Stars are high market share in high-growth markets. They look attractive, and they often are, but they are also expensive to maintain. A Star requires continuous investment just to hold its position as the market expands and competitors chase the same growth. The promise is that when market growth slows, the Star becomes a Cash Cow. That transition is not guaranteed, and many Stars burn through capital before they get there.
Cash Cows are the engine of the whole portfolio. High share in a slow-growth market. Competition has settled, scale advantages are locked in, and the business generates more cash than it needs to sustain itself. The strategic job here is not to grow the Cash Cow, it is to extract value from it efficiently and redirect that capital toward Stars and selected Question Marks.
Question Marks (sometimes called Problem Children) are the most strategically complex.

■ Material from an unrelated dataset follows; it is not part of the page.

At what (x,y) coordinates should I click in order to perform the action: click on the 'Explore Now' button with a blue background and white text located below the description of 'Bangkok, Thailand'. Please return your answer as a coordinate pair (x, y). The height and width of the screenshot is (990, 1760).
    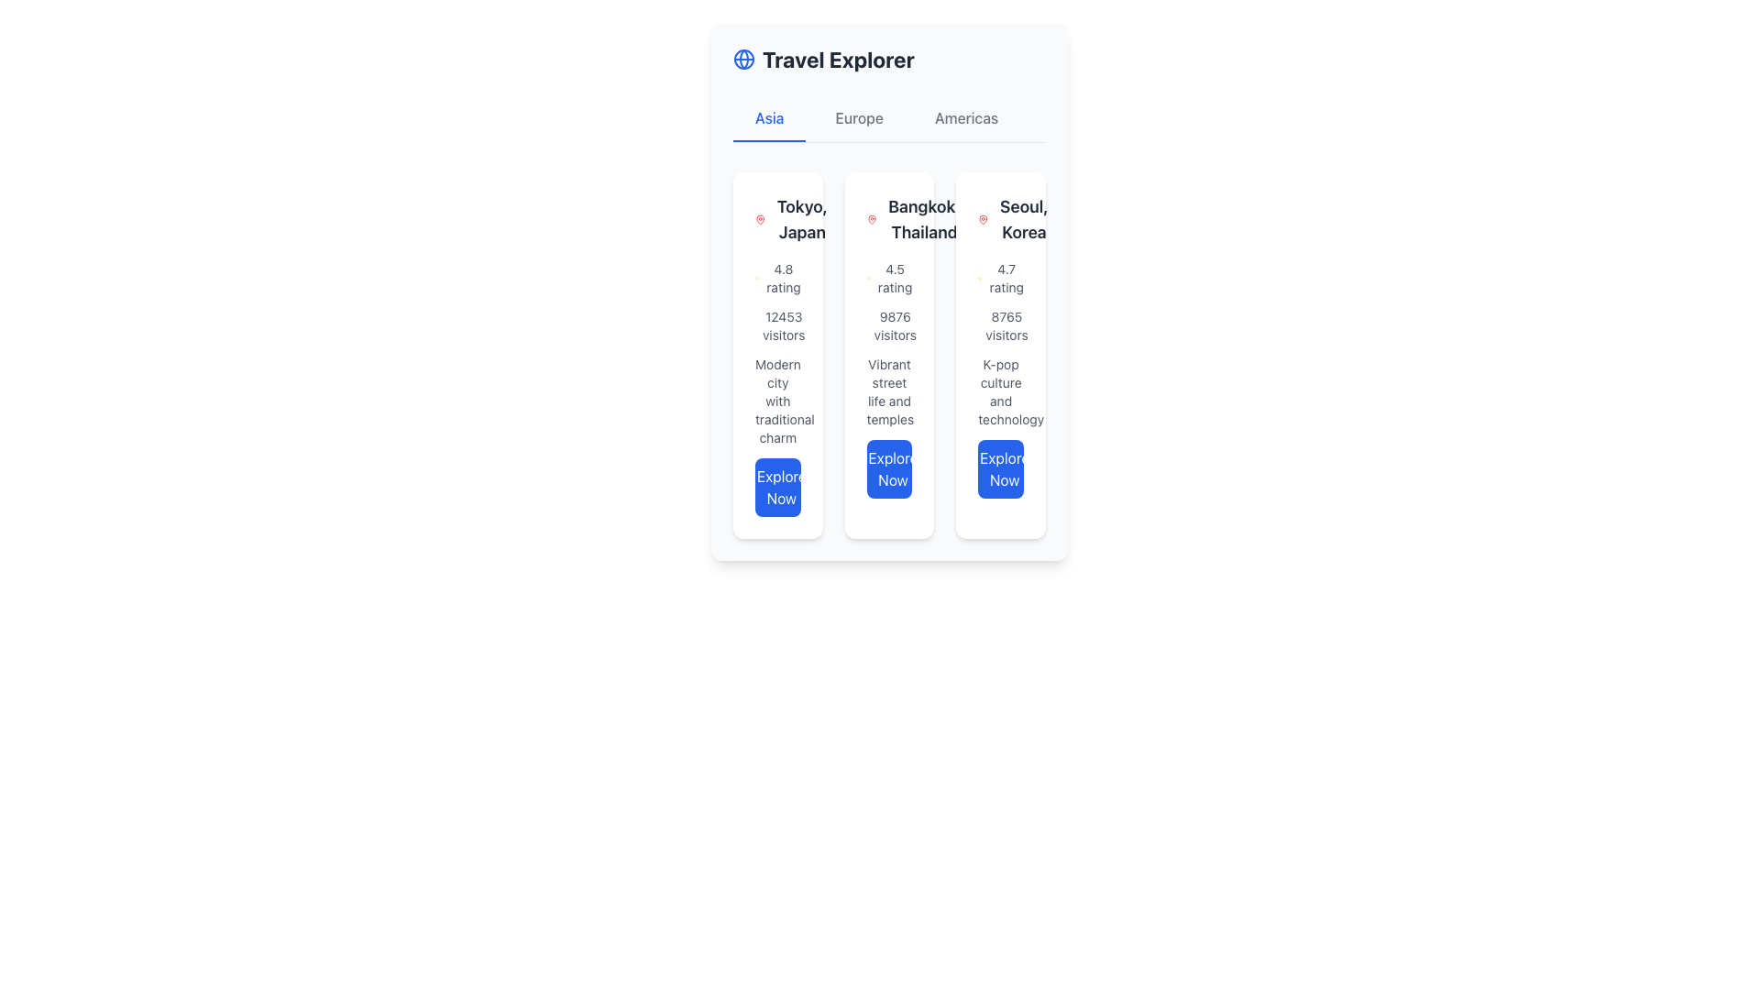
    Looking at the image, I should click on (889, 468).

Low share in a high-growth market. The market is moving fast, but the business hasn’t established a dominant position yet. The decision is binary: invest aggressively to build share and chase Star status, or accept that the unit will not win and exit before it drains more capital. Most companies avoid making that call clearly, and that ambiguity is where value gets destroyed.
Dogs are low share in low-growth markets. The instinct is to exit them immediately, and sometimes that’s right. But a Dog with a loyal customer base in a stable niche can generate predictable cash flow without requiring much investment. The question is not whether it’s a Dog, it’s whether the Dog is earning its keep.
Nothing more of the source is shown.